You've got a complex system. There are dozens of tasks, a handful of interrupt routines. Your system runs fine, for hours or sometimes days on end. The loading on your system is somewhat "bursty" in that average loading is only about 20% of peak load, and peaks only happen once every hour for less than 5 seconds. Every once in a while, for whatever reason, you suddenly get a divide by zero, not-a-number, or other unanticipated erroneous results on one of your floating point calculations.
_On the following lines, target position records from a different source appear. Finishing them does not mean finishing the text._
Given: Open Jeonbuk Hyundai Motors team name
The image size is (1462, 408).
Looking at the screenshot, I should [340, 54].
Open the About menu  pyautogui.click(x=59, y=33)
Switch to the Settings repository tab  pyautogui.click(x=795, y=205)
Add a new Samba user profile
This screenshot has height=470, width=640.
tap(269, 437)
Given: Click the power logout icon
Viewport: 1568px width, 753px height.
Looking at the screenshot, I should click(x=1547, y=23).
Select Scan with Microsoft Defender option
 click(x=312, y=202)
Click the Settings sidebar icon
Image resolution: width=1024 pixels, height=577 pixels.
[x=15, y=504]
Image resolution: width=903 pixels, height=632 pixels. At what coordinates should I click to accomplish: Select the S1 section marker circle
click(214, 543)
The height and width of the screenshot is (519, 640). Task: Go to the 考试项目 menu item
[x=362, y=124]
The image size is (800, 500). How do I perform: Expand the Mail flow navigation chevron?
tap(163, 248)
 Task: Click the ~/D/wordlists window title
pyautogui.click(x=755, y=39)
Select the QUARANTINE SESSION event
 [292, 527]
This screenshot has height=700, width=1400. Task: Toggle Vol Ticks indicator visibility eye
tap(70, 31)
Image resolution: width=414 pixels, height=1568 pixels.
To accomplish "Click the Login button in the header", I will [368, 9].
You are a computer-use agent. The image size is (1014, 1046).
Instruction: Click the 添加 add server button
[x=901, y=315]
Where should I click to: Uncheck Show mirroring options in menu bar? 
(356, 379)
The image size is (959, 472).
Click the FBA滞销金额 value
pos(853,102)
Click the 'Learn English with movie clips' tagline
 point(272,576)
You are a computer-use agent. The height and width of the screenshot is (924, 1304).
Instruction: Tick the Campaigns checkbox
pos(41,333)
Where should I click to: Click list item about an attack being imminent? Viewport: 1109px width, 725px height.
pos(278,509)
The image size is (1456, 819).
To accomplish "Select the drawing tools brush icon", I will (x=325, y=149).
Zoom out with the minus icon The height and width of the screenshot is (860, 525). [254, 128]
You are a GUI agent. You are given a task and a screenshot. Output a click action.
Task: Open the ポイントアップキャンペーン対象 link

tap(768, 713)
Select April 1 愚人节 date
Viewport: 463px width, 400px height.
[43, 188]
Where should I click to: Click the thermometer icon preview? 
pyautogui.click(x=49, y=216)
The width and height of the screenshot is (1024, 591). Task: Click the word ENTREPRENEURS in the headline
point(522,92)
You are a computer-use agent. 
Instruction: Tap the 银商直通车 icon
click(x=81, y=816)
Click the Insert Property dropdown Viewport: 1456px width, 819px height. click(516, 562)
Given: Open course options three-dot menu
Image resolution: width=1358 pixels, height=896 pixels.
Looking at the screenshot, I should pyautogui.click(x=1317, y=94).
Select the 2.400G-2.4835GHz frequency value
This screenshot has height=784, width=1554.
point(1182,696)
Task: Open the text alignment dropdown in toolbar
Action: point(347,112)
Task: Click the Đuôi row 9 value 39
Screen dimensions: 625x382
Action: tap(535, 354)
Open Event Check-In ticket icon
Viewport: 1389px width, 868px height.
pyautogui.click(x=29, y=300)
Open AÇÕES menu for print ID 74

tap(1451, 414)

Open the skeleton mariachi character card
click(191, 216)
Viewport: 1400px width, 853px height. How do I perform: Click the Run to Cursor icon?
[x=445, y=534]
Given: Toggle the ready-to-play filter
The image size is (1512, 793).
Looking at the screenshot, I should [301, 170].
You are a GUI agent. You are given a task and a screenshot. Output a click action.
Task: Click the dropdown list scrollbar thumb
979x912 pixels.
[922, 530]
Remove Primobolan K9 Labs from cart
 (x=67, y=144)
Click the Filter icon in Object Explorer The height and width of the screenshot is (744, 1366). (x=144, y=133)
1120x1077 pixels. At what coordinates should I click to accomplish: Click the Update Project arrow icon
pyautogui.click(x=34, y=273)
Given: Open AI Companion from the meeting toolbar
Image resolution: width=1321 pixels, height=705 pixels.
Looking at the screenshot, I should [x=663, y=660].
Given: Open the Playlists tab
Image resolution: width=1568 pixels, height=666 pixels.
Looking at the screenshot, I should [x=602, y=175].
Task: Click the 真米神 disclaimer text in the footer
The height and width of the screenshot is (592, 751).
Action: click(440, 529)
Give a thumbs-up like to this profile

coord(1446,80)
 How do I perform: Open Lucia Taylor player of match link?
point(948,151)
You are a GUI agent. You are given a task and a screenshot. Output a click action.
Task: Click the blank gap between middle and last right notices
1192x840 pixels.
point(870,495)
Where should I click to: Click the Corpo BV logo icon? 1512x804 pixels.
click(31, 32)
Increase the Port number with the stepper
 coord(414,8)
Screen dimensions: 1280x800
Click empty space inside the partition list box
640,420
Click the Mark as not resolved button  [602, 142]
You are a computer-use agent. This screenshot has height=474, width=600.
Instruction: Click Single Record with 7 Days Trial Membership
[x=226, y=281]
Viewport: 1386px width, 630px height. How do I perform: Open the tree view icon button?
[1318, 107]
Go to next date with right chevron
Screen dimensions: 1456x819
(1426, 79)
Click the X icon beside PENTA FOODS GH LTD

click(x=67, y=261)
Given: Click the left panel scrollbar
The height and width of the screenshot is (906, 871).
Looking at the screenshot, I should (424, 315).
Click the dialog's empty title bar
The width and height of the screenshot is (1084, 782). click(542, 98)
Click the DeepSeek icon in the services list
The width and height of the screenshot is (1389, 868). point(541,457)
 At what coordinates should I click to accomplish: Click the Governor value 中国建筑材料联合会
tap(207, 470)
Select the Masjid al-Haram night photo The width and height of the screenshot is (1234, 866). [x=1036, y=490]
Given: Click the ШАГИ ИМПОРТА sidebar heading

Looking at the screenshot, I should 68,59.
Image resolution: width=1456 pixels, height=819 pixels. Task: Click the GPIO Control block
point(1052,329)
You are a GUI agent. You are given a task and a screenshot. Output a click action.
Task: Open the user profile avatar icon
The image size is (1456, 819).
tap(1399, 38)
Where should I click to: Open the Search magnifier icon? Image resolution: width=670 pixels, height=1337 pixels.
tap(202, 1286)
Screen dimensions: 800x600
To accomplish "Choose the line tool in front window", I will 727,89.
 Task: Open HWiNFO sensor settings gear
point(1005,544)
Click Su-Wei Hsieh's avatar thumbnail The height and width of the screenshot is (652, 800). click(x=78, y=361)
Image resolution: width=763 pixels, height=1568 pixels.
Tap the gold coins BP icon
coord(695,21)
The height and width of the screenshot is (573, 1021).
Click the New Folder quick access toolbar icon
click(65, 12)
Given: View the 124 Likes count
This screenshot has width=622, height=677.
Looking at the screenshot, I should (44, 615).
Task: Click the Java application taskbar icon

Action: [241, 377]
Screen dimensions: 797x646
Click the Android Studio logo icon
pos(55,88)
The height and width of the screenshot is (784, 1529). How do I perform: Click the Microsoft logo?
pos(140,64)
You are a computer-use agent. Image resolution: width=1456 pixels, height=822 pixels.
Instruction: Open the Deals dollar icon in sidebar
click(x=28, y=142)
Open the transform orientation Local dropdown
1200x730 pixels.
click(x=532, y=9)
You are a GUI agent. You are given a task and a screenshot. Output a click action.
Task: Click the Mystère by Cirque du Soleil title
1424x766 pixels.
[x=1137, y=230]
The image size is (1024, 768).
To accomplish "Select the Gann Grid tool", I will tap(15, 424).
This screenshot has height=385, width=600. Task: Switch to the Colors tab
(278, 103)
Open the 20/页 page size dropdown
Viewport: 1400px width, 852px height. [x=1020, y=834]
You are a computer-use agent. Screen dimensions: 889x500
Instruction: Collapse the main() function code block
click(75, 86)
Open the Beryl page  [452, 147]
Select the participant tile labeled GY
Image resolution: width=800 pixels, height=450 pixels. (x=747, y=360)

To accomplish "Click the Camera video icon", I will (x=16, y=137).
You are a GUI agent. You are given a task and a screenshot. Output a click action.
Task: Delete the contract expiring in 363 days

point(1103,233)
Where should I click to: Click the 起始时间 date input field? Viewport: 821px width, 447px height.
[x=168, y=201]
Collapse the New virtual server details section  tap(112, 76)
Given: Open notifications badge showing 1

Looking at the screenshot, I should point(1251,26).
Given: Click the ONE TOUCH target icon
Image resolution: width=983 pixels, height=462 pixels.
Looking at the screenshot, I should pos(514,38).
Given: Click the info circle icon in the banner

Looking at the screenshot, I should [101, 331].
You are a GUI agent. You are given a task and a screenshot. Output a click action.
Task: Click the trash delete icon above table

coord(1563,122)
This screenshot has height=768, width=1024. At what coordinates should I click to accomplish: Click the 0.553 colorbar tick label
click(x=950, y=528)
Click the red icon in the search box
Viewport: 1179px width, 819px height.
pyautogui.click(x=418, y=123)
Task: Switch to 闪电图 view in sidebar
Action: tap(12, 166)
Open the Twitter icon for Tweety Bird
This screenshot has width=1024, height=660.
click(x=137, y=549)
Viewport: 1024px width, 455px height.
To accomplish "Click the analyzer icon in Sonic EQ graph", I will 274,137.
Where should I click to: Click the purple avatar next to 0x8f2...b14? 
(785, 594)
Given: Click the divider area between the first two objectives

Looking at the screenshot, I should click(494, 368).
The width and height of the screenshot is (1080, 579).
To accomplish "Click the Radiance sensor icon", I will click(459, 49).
In your system you only have a few tasks that employ floating point. You're pretty sure none of your ISRs do, all they do is copy or move data around, they shouldn't have to compute anything. Yet for some reason, occasionally any one of the tasks running floating point will go belly-up with unexplainable results. It just looks like some kind of random corruption.
Upon further examination you find that your data isn't clean – every now-and-then you get results that are impossible for the device you're reading. It just doesn't generate values in those ranges. When you read your device in a tight loop, no matter for how long, it doesn't deviate, values are always within range. Now you've got a mystery – is something corrupting data?
The symptom is almost always the best place to start at. It's a random occurence as far as when, the values sometimes cause an error that is caught (exceptions), and now you know sometimes the values become corrupted some how. Your system has some indeterminism in how it initializes, depending on network conditions, etc, so tasks aren't always in the same places in RAM. Yet… somehow, only your floating point tasks are affected. You begin to suspect the system itself is a root cause.
Believe it or not, your best tool to start with in a situation like this is a code survey. Because of the ranom timing nature and it's affinity for only hitting floating-point tasks, combined with values that couldn't be generated by a device being handled, the first place to check is: interrupt handlers! Even though you're sure you're only moving data and not doing calculations, what kind of data are you moving? You may think you're just copying some innocent structure from here to there… but if it contains floating point data in it, you'll be using the floating point hardware in the computer. It's not just about calculations, floating point data requires a different way of handling, the compiler knows about it, so when source code even moves floating point data around the compiler generates machine code that uses the FP registers to carry the data. You might just find something like this in your compiled code!
0003df68 c11fbfe8 ldd [ %fp - 0x00000018 ], %f0
0003df6c c91fbfe0 ldd [ %fp - 0x00000020 ], %f4
And that could ruin your day. All it takes is one ISR unexpectedly changing the contents of any floating point register, and the task context held in the FP-regs is now corrupted. Suggested fix: remove the use of floating point at ISR time, it's costly in that ISRs don't save/restore floating point contexts (could more than double the context switch time). Alternatively, alter that ISR so it maintains it's own FP context.